Welsh Rarebit with Chili Chutney
As a single woman living alone in the city, one of my go-to meals was Stouffer’s Welsh Rarebit, a frozen package of cheese sauce that I would heat up in a pot of boiling water, cut open and pour over toast. Pretty funny when I think that’s how I used to feed myself. Like a fancy grilled cheese, it was a quick solution to dinner. This recipe is the grown-up version or, as Jamie calls it, “posh cheese on toast.” It begins with a wonderfulChili Chutney, a jam which is pretty simple to make and adds great dimension of flavor to the dish. The rich chutney gets spread on thick slices of toasted country sourdough bread, topped with a simple cheese sauce, and broiled until bubbly and golden brown. Talk about comfort food.

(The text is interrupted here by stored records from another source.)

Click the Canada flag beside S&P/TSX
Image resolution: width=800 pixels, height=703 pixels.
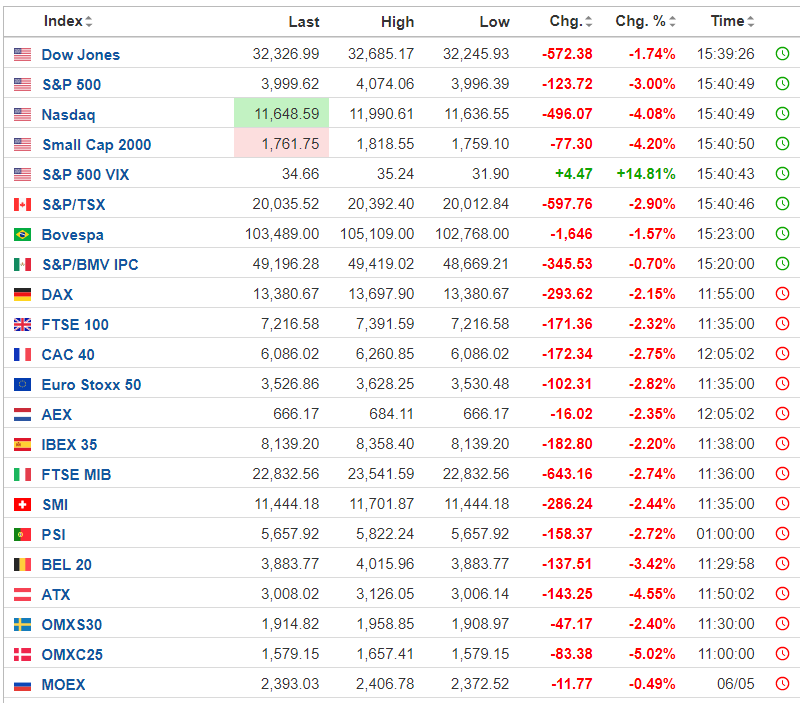click(x=22, y=205)
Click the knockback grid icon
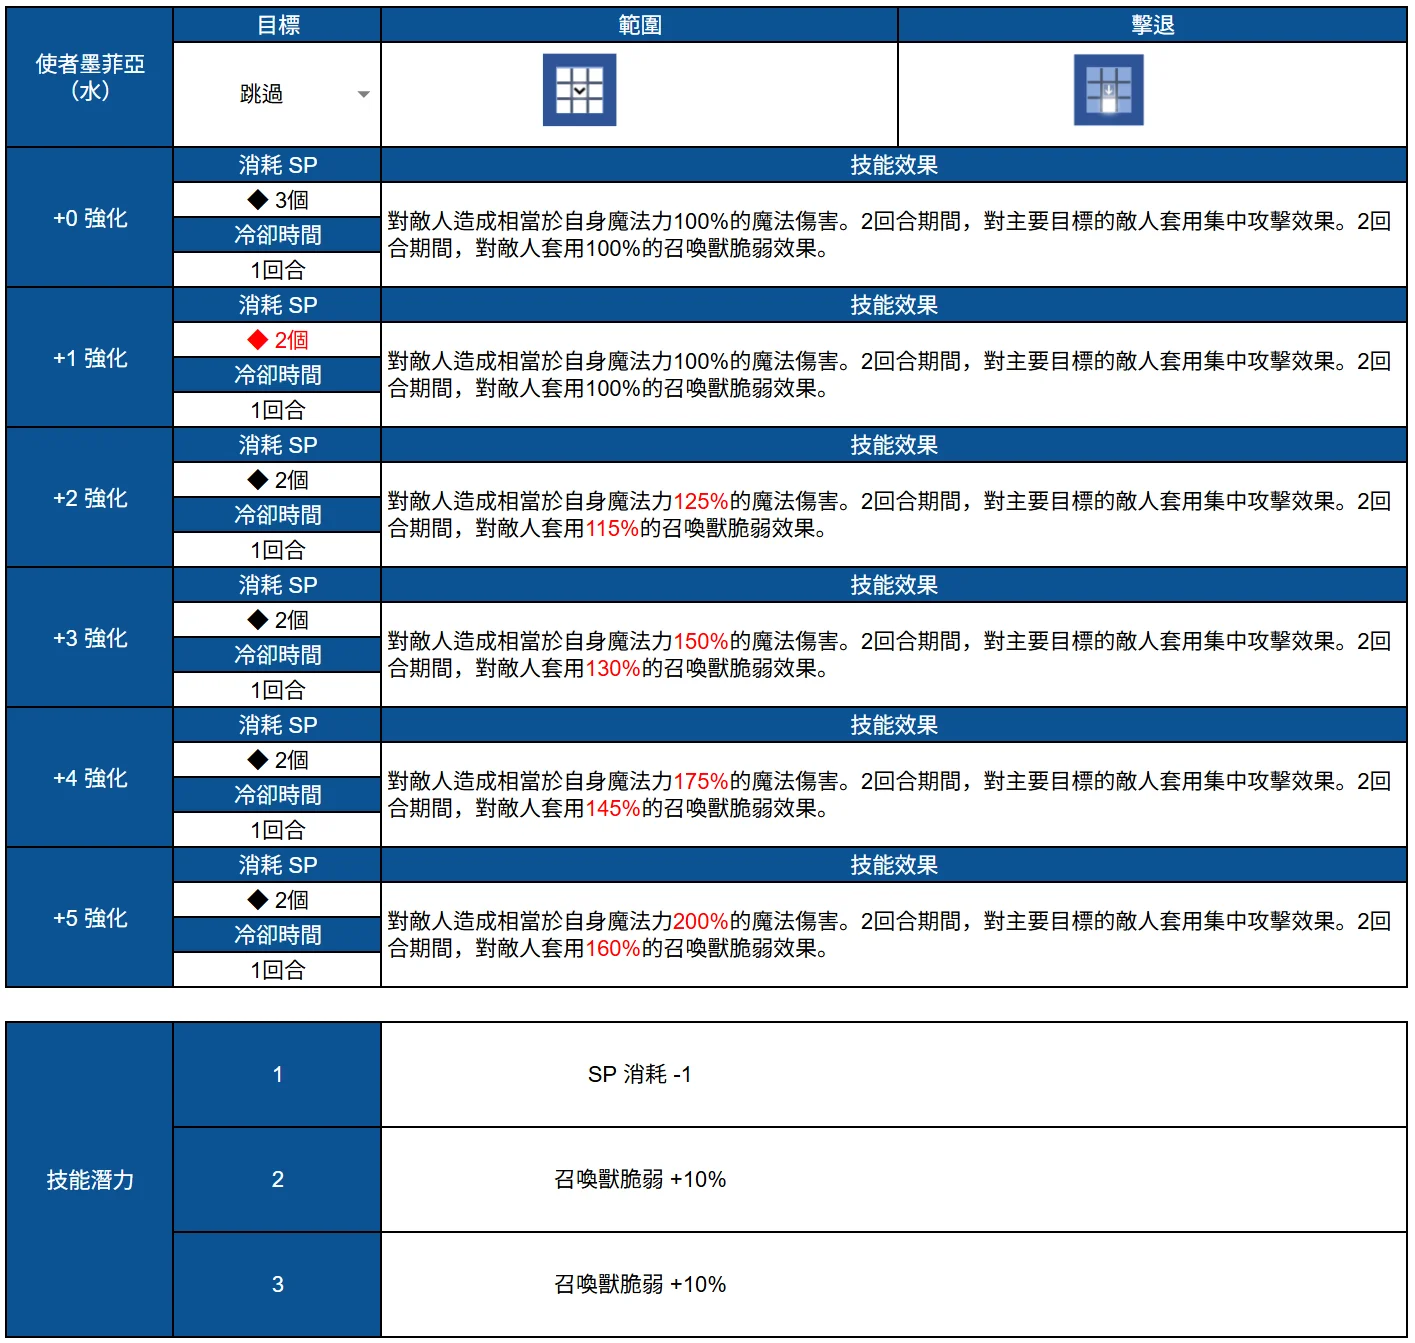1415x1343 pixels. coord(1108,90)
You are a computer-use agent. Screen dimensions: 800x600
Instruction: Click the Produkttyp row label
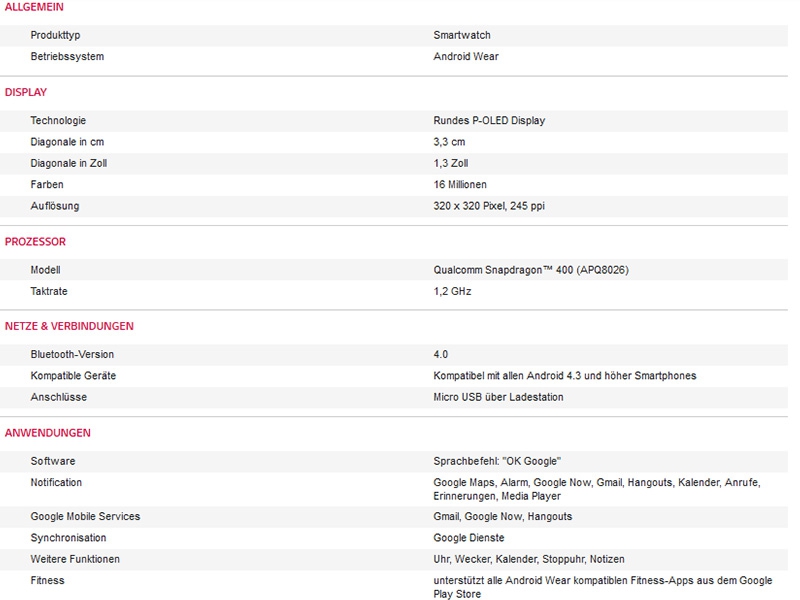[x=55, y=35]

Jamie has quite the predilection for chilies, but I must admit that I’m just beginning to appreciate their heat in my recipes. You can adjust the amount of chilies in this chutney to suit your own taste. First, roast your assortment of bell peppers and chilies–there are a couple of different ways to do this. If you have a gas stove, you can char the peppers one at a time over the open flame. When I’m doing a large amount of peppers like this, I opt for the broiler method. Place peppers on a baking sheet and place under a preheated broiler. Keep a close eye and, using tongs, turn the peppers and chilies as they get charred on each side. Place peppers in a large bowl and cover the bowl with plastic wrap. Let them steam–this will make it easier to remove the skins.
To make the Welsh Rarebit, thickly slice a country bread, preferably sourdough, and toast until golden on both sides.
In a small bowl, stir together creme fraiche or sour cream, 2 fresh organic egg yolks, 1 cup grated good quality cheddar cheese (preferably English), dry mustard powder, kosher salt and freshly ground pepper.
Spread a tablespoon or two of chili chutney on each slice of toast. Smear the cheese mixture thickly over the chili jam, spreading it to the edges. Place under the broiler and cook until the top is bubbly and brown, about 3 or 4 minutes.
Using the edge of a knife, make a crisscross design through the top of the cheese. For a true Brit touch, sprinkle worcestershire sauce over the toasts and serve piping hot.